◆ **Work order**
Below are some records; reproduce every one of them exactly.

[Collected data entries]
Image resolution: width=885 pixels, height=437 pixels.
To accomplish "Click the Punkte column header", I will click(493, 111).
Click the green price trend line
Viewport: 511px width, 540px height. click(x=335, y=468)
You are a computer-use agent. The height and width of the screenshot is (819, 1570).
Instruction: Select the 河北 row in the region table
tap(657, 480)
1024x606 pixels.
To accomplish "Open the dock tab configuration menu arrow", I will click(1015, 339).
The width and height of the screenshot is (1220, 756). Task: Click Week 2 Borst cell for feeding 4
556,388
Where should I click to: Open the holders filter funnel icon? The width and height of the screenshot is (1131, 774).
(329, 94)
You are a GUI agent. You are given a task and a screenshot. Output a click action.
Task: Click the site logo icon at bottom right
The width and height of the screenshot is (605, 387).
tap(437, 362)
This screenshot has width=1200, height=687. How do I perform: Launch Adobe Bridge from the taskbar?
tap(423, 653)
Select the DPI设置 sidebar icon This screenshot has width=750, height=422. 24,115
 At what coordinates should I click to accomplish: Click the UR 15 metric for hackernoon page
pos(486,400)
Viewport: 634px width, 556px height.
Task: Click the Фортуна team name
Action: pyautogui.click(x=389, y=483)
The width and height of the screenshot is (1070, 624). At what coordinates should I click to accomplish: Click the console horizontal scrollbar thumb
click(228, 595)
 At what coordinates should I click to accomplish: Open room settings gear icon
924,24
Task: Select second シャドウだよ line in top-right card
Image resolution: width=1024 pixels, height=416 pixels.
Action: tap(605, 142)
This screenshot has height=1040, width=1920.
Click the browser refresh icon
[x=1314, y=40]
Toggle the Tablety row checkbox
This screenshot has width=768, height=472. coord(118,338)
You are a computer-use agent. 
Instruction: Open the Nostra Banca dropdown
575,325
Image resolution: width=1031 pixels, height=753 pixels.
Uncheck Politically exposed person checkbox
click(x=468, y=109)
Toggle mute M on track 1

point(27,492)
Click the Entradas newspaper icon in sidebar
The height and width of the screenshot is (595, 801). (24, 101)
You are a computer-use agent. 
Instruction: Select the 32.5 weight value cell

◆ **Written reply**
Image resolution: width=885 pixels, height=437 pixels.
To accomplish "Click the Punkte column header", I will click(493, 111).
Click the green price trend line
Viewport: 511px width, 540px height. click(x=335, y=468)
You are a computer-use agent. The height and width of the screenshot is (819, 1570).
Instruction: Select the 河北 row in the region table
tap(657, 480)
1024x606 pixels.
To accomplish "Open the dock tab configuration menu arrow", I will click(1015, 339).
The width and height of the screenshot is (1220, 756). Task: Click Week 2 Borst cell for feeding 4
556,388
Where should I click to: Open the holders filter funnel icon? The width and height of the screenshot is (1131, 774).
(329, 94)
You are a GUI agent. You are given a task and a screenshot. Output a click action.
Task: Click the site logo icon at bottom right
The width and height of the screenshot is (605, 387).
tap(437, 362)
This screenshot has width=1200, height=687. How do I perform: Launch Adobe Bridge from the taskbar?
tap(423, 653)
Select the DPI设置 sidebar icon This screenshot has width=750, height=422. 24,115
 At what coordinates should I click to accomplish: Click the UR 15 metric for hackernoon page
pos(486,400)
Viewport: 634px width, 556px height.
Task: Click the Фортуна team name
Action: pyautogui.click(x=389, y=483)
The width and height of the screenshot is (1070, 624). At what coordinates should I click to accomplish: Click the console horizontal scrollbar thumb
click(228, 595)
 At what coordinates should I click to accomplish: Open room settings gear icon
924,24
Task: Select second シャドウだよ line in top-right card
Image resolution: width=1024 pixels, height=416 pixels.
Action: tap(605, 142)
This screenshot has height=1040, width=1920.
Click the browser refresh icon
[x=1314, y=40]
Toggle the Tablety row checkbox
This screenshot has width=768, height=472. coord(118,338)
You are a computer-use agent. 
Instruction: Open the Nostra Banca dropdown
575,325
Image resolution: width=1031 pixels, height=753 pixels.
Uncheck Politically exposed person checkbox
click(x=468, y=109)
Toggle mute M on track 1

point(27,492)
Click the Entradas newspaper icon in sidebar
The height and width of the screenshot is (595, 801). (24, 101)
You are a computer-use agent. 
Instruction: Select the 32.5 weight value cell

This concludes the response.